Entertainment Value: As you’d expect from the Astron-6 team, Divorced Dad is a wild, often unhinged series. The show began on YouTube, but was soon banned from the platform, which is no real surprise. This kind of subversive, unpredictable content seems even more off the deep end in the YouTube world, where reaction videos and daily vlogs tend to dominate. Divorced Dad had a short run, but what a run it was and the episodes are pure gold, if you appreciate absurd, surreal humor. I think it helps if you have a built in appreciation for public access television as well, as the show is steeped in that world and its conventions. The passion for the tech and atmosphere of public access is more than evident, but I don’t see this as simple nostalgia at all. I think Divorced Dad builds on the tropes and aesthetics involved, to create a kind of new vision that amplifies those elements. I imagine some will be confused and others will just be mortified, but I had a lot of fun with these episodes. As with any show, some work better than others, but Divorced Dad is well recommended.
The cast of the show is small and within that handful of performers, only two are featured as regulars. Matthew Kennedy and Gilles Degagne are the central stars of the series and are present in all of the episodes, while the other talents are only around for one shot appearances. Kennedy should be a familiar face to Astron-6 fans, as he is in those movies and other indie productions, always fun to watch and an enthusiastic performer. He brings a unique persona to Divorced Dad and has his moments to shine, though he is often upstaged by Degagne. This is to be expected however, as Kennedy is often the straight man or the one reacting to what is going on, while Degagne is an inferno of chaos in most episodes. Degagne has the awkward, nervous presence down quite well, which really pays dividends in the Man2Man interview segments, but also in general scenes shared with Kennedy. In any event, both are fun to watch here and Degagne is just a madman most of the time.

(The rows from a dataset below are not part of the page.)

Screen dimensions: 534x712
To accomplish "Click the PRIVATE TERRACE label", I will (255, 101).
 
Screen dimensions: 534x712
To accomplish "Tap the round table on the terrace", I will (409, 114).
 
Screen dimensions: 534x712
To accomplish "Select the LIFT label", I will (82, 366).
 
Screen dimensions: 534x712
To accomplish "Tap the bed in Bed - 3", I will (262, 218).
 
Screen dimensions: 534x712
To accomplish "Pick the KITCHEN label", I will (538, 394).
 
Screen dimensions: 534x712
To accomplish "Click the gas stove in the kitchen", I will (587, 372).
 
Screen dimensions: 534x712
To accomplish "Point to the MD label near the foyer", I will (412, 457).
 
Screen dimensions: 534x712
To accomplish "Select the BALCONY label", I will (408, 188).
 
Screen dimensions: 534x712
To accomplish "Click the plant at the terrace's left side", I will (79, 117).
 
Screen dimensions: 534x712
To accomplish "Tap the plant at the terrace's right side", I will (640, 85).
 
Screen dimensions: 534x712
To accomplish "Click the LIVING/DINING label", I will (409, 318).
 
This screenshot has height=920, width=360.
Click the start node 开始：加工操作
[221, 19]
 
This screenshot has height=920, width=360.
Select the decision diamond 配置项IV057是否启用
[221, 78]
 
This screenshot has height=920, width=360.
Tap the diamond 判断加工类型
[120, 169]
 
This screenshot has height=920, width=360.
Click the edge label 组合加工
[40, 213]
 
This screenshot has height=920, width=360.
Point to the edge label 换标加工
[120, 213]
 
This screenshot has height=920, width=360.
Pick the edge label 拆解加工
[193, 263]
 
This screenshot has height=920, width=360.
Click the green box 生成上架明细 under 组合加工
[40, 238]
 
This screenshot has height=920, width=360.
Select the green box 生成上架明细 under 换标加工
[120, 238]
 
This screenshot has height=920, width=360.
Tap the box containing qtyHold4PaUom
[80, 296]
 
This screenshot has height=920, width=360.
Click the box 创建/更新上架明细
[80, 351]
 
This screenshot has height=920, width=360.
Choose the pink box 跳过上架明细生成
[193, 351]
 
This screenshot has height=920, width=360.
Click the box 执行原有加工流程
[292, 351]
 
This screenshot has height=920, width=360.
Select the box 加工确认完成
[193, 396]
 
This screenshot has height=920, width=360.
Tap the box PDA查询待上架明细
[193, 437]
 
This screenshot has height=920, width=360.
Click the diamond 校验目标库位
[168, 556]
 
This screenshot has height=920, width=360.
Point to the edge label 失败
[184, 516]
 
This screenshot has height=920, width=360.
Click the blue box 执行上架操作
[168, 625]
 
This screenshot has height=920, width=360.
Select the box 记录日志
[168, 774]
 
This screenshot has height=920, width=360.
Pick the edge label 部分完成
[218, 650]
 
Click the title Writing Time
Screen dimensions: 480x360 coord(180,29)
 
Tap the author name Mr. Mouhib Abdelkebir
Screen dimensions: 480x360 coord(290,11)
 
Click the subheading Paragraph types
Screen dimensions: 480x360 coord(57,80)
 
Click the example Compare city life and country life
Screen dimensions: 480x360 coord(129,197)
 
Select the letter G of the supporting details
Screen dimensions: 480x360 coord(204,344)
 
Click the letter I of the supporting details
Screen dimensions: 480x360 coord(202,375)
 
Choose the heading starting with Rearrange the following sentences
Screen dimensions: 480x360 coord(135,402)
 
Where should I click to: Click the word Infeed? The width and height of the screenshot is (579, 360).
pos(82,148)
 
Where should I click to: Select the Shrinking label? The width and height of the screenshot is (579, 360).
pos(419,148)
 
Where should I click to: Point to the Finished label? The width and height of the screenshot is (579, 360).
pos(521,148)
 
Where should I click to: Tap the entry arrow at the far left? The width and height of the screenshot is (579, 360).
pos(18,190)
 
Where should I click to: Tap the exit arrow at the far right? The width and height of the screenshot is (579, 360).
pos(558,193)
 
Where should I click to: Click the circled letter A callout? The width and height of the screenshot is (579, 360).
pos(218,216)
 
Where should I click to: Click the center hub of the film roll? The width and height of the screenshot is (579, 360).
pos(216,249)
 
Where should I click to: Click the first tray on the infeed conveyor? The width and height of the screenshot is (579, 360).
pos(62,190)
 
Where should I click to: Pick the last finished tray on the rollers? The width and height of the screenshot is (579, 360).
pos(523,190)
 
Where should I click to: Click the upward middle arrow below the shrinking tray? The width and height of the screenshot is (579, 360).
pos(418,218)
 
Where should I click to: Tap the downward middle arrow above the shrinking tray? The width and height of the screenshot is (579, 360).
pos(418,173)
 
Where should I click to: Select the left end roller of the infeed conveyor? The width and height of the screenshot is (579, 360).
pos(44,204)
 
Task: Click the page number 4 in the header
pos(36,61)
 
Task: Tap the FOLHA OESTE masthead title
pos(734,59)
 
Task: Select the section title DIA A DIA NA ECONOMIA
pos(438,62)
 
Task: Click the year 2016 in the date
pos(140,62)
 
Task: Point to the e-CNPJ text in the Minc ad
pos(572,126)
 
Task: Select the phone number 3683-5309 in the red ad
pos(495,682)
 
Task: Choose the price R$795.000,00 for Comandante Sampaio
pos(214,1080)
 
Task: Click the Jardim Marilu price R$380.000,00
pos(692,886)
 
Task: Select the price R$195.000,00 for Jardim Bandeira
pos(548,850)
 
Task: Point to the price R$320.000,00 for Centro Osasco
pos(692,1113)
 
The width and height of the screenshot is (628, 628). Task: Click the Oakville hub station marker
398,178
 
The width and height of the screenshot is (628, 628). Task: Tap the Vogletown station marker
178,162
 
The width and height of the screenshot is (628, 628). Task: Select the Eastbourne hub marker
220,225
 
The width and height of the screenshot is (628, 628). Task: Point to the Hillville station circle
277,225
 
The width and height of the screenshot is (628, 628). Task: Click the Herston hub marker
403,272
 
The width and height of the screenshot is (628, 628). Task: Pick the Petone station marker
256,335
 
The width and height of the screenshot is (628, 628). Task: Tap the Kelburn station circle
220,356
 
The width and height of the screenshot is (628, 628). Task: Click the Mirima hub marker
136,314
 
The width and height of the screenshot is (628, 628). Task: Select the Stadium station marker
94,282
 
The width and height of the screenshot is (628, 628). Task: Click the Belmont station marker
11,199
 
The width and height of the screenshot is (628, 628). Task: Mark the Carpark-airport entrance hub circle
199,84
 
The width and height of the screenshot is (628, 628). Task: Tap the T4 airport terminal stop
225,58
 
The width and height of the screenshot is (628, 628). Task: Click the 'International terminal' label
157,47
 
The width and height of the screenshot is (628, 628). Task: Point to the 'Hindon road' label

The Disc: Kino Lorber has launched Divorced Dad on Blu-ray, with all seven episodes included, two of which were never shown. So we have the entire run and while the episodes look good, you have to keep in mind the degraded visuals and general design approach taken here. But I have to think the show looks as good as possible, given the intended look involved. As for extras, we have audio commentaries to share insights on the bizarre episodes, alternate footage for some sequences, a Santa Claus segment, and Chowboys, the Astron-6 short. I think fans will devour all of these supplements, but the short film is an especially welcome inclusion. Kino Lorber has given the show the red carpet treatment, terrific work here.